Greens in blue collars
The Greens have been strong opponents of legislation to re-establish the ABCC. It is easy to understand Labor’s position, less so the Greens, unless and until you appreciate that Labor and the Greens are fighting over spoils of city seats and the balance of power.
Victorian Greens senator Janet Rice gave a spirited speech against the Building and Construction Industry (Improving Productivity) Bill 2013.
‘Across Australia today, thousands of Australians took to the streets to protest the government’s attack on their wages and conditions. They are standing up for their rights at work, and the Greens are proud to stand with them.’ Stirring stuff from the former Ride to Work Coordinator of Bicycle Victoria.
Adam Bandt, the Greens member for Melbourne, formerly a partner at Slater and Gordon, knowing which side his bread is buttered, got stuck in. ‘This is not a government of liberals. This is a government of corporate shills who are willing to stand up and say whatever their mates on one side of the fence want them to.’
Dance to the death
Labor is in a dance to the death with the Greens for the hearts (if not the minds) of blue-collar trade union officials (if not workers). Even in its darkest periods of racism and tariff protection, the Labor Party has always had the interests of its, predominantly blue-collar, workers at heart.

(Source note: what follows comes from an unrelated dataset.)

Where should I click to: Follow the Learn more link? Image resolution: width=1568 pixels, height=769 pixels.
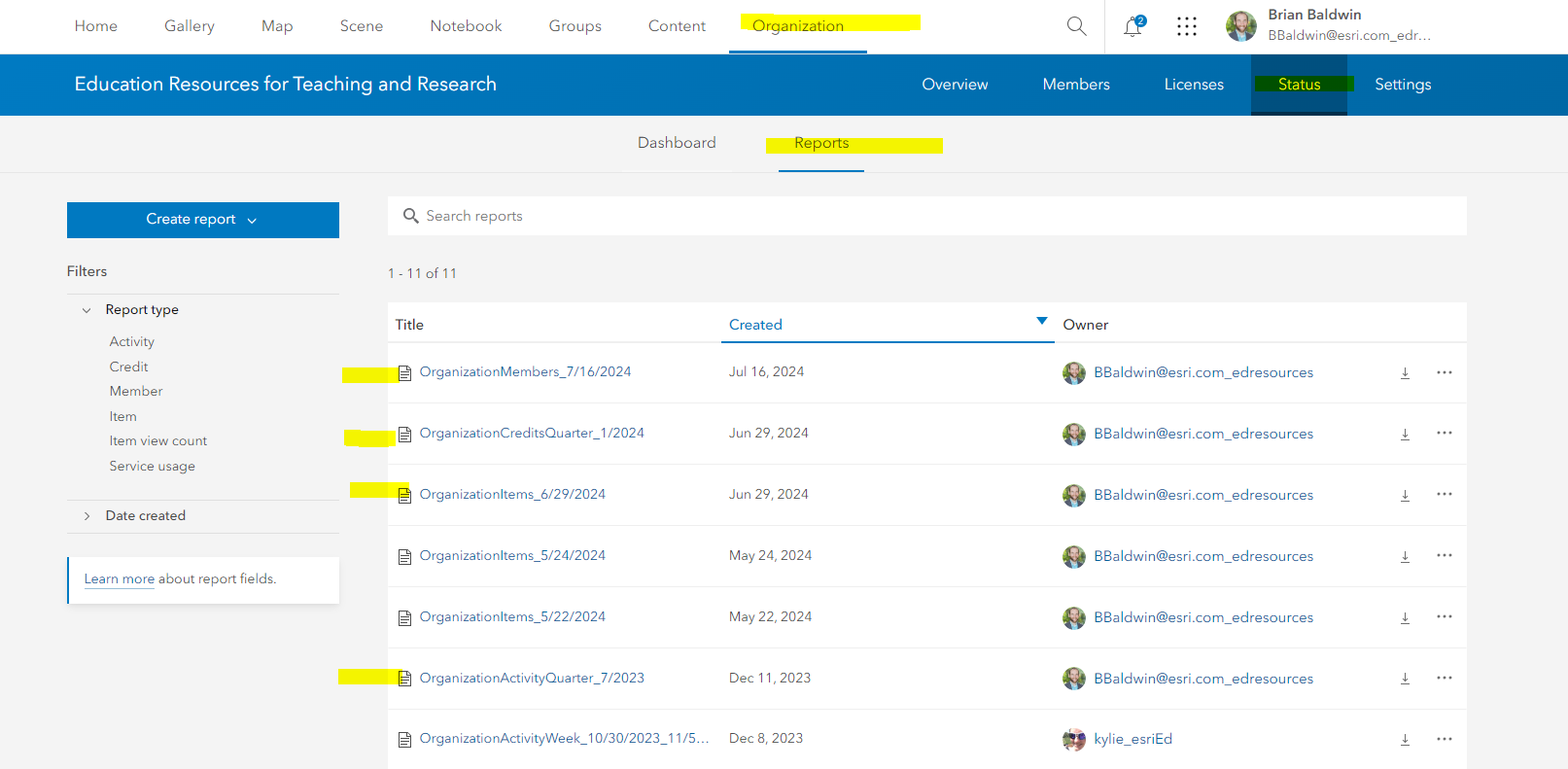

In time, the Labor Party acted to lift workers’ eyes from these short-term ‘fixes’ to economic and social measures of considerable integrity. The Greens, on the other hand, have set out to destroy all blue-collar jobs, using university students, public servants and doctor’s wives as the electoral battering ram.
That some unions have supported the Greens is a fitting touchstone to the findings of the Royal Commission that too many trade unions leaders have sold workers’ interests to others.